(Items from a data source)
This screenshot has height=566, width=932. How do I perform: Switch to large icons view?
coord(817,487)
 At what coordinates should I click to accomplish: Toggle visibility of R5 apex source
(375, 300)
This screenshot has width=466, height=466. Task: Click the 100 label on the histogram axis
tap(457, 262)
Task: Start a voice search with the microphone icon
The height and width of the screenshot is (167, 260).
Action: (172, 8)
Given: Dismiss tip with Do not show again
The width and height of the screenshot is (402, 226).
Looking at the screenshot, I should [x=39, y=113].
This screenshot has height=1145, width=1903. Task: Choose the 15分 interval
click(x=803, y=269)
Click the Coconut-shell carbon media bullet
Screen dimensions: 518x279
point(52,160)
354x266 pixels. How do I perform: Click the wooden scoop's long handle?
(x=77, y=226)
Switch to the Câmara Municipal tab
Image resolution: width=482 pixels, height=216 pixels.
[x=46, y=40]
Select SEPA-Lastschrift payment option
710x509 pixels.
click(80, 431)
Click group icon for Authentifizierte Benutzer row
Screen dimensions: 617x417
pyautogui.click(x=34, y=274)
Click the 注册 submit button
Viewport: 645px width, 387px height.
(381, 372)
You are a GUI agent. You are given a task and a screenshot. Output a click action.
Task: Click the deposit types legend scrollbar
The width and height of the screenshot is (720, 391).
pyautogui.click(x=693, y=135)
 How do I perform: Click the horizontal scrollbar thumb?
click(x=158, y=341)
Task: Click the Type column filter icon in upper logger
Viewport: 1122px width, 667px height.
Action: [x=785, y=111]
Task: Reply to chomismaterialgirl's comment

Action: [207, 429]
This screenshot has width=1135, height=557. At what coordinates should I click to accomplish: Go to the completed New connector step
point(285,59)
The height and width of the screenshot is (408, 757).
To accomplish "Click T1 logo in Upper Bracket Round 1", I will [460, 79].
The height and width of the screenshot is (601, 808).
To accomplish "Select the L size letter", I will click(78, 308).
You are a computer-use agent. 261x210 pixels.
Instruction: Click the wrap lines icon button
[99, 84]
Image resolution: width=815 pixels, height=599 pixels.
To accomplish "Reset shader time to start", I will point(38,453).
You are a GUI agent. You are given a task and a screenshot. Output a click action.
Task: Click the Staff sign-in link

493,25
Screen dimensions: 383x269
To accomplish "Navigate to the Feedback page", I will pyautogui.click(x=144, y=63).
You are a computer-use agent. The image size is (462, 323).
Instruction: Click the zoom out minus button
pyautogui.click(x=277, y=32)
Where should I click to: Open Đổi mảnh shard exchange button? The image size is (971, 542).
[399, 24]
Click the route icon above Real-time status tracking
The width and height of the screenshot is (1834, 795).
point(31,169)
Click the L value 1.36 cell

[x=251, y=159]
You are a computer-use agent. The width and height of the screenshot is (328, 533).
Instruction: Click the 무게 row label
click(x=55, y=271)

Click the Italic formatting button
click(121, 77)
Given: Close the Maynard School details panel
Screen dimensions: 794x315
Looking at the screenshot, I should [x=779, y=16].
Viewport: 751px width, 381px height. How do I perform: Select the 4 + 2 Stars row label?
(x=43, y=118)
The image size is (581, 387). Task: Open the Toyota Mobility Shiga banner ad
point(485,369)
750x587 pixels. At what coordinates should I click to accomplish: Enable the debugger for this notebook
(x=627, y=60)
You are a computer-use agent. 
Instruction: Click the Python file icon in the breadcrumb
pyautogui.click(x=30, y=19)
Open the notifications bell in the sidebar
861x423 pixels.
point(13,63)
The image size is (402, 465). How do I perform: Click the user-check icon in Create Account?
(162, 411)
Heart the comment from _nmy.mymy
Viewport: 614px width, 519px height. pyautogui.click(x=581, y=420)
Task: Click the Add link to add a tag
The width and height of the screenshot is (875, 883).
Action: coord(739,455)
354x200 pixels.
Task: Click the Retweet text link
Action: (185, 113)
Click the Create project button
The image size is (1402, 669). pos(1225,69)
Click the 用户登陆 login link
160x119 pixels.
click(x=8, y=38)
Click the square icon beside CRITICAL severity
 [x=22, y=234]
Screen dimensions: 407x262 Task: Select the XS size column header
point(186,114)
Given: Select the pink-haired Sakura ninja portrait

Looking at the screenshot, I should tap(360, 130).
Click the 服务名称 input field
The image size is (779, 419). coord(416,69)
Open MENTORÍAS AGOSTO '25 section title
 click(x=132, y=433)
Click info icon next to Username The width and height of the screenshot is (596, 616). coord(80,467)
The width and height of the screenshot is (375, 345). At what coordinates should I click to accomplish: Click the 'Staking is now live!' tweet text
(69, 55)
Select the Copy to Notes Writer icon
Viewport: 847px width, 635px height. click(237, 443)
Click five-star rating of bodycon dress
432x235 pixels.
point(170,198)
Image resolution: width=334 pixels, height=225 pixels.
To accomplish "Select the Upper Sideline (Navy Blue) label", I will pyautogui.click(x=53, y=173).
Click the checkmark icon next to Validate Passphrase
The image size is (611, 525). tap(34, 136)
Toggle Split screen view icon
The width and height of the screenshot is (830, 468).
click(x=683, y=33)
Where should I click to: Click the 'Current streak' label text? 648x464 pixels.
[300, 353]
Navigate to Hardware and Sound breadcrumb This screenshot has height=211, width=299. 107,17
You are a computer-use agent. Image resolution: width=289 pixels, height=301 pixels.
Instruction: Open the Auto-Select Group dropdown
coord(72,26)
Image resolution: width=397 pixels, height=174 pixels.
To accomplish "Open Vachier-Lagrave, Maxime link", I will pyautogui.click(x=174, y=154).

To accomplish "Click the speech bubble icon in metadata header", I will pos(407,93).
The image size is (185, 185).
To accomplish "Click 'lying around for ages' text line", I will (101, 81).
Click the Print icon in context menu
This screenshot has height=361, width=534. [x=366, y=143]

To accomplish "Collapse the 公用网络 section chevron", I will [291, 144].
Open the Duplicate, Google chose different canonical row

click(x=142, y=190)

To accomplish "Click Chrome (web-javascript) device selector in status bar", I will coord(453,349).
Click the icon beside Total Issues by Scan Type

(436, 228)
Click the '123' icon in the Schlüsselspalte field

#### Assignment
In the entries above, find each line containing the string "Navigate" and copy it.

#### Answer for the task
To accomplish "Navigate to the Feedback page", I will pyautogui.click(x=144, y=63).
Navigate to Hardware and Sound breadcrumb This screenshot has height=211, width=299. 107,17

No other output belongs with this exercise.